WRITTEN REQUEST 1 →
Put the part of the listing that opens with the line containing "step number 5" and closes with the line containing "Action: coord(314,100)" into a numbered list, leaving out blank lines.

GIVEN PASSAGE →
★ ★ ★ ★ ★
The connection between Ireland and Native American tribes dates back to 1847, when the Choctaw Nation raised $170, which translates to $5,350 today, for a relief fund that was sending food and clothing from the U.S. to Ireland during the Great Famine, which was estimated to have killed 1 million people during the 1840s.

“Adversity often brings out the best in people. We are gratified — and perhaps not at all surprised — to learn of the assistance our special friends, the Irish, are giving to the Navajo and Hopi nations,” the Choctaw tribe said in a statement to ABC News. “Our word for their selfless act is ‘iyyikowa’ — it means serving those in need. We have become kindred spirits with the Irish in the years since the Irish Potato Famine. We hope the Irish, Navajo and Hopi peoples develop lasting friendships, as we have. Sharing our cultures makes the world grow smaller.”

At the time, the Choctaw tribe was suffering from the toll the Trail of Tears had taken on its own population. Nearly a quarter of the tribe was wiped out by the 600-mile trek from areas in the Southeast to territory west of the Mississippi after being forcibly evicted from their land by the U.S. government between 1830 and 1834.
★ ★ ★ ★ ★
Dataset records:
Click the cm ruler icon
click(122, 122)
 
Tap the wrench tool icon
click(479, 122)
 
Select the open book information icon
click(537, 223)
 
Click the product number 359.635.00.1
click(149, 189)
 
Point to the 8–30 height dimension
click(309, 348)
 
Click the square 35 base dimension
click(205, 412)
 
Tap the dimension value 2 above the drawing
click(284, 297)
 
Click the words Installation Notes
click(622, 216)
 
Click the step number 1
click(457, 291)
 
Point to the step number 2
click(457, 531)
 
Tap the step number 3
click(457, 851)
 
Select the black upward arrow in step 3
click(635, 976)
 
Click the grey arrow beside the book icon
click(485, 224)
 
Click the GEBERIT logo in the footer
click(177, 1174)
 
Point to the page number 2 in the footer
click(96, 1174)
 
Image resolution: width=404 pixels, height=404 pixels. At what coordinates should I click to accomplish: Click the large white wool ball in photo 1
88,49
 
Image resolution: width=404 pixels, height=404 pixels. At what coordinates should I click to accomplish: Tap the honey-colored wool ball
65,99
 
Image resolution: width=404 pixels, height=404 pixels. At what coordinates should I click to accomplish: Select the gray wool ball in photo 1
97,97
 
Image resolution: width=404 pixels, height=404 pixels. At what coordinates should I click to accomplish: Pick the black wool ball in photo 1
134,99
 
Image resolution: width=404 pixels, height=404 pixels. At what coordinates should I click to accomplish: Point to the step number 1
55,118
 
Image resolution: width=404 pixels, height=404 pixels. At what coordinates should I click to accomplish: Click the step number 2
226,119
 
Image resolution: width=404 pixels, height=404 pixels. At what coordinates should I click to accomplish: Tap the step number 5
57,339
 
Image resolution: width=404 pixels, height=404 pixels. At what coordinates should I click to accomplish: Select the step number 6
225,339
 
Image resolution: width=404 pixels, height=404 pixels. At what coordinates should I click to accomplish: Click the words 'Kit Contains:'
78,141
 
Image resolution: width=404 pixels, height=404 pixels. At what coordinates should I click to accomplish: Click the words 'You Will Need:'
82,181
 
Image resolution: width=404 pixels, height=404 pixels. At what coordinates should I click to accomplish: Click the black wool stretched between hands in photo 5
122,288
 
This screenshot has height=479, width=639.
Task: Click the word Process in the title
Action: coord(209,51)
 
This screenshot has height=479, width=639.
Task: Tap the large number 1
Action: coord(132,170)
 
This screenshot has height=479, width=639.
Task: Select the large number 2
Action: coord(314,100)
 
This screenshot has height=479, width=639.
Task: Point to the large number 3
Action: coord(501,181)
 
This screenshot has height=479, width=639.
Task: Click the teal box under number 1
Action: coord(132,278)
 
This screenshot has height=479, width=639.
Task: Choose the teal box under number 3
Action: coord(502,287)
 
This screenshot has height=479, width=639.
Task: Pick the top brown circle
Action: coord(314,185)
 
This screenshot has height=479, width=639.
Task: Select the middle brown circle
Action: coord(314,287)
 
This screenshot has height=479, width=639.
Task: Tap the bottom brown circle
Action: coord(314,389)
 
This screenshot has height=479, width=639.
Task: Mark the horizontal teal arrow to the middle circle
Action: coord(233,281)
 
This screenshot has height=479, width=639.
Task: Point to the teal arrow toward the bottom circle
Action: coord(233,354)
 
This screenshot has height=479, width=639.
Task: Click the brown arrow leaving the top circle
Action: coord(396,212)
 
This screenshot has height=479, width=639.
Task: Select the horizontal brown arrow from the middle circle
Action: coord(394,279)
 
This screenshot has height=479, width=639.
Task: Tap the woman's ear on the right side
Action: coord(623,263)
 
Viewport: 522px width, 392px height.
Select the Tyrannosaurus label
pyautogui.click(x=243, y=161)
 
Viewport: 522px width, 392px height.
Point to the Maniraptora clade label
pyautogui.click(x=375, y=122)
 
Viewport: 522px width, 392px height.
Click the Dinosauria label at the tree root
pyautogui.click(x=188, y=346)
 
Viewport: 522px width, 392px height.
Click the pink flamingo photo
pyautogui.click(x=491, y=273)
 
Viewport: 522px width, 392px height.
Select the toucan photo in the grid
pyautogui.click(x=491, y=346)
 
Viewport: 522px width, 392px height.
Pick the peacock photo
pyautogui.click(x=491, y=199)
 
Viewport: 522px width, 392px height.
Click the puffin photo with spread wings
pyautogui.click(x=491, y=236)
★ ★ ★ ★ ★
WRITTEN REQUEST 2 →
Duplicate the part of the passage about the Choctaw and the Irish that opens with the words containing "At the time, the" and closes with "1830 and 1834.".

SOLUTION 1 →
1. Image resolution: width=404 pixels, height=404 pixels. At what coordinates should I click to accomplish: Tap the step number 5
2. 57,339
3. Image resolution: width=404 pixels, height=404 pixels. At what coordinates should I click to accomplish: Select the step number 6
4. 225,339
5. Image resolution: width=404 pixels, height=404 pixels. At what coordinates should I click to accomplish: Click the words 'Kit Contains:'
6. 78,141
7. Image resolution: width=404 pixels, height=404 pixels. At what coordinates should I click to accomplish: Click the words 'You Will Need:'
8. 82,181
9. Image resolution: width=404 pixels, height=404 pixels. At what coordinates should I click to accomplish: Click the black wool stretched between hands in photo 5
10. 122,288
11. This screenshot has height=479, width=639.
12. Task: Click the word Process in the title
13. Action: coord(209,51)
14. This screenshot has height=479, width=639.
15. Task: Tap the large number 1
16. Action: coord(132,170)
17. This screenshot has height=479, width=639.
18. Task: Select the large number 2
19. Action: coord(314,100)

SOLUTION 2 →
At the time, the Choctaw tribe was suffering from the toll the Trail of Tears had taken on its own population. Nearly a quarter of the tribe was wiped out by the 600-mile trek from areas in the Southeast to territory west of the Mississippi after being forcibly evicted from their land by the U.S. government between 1830 and 1834.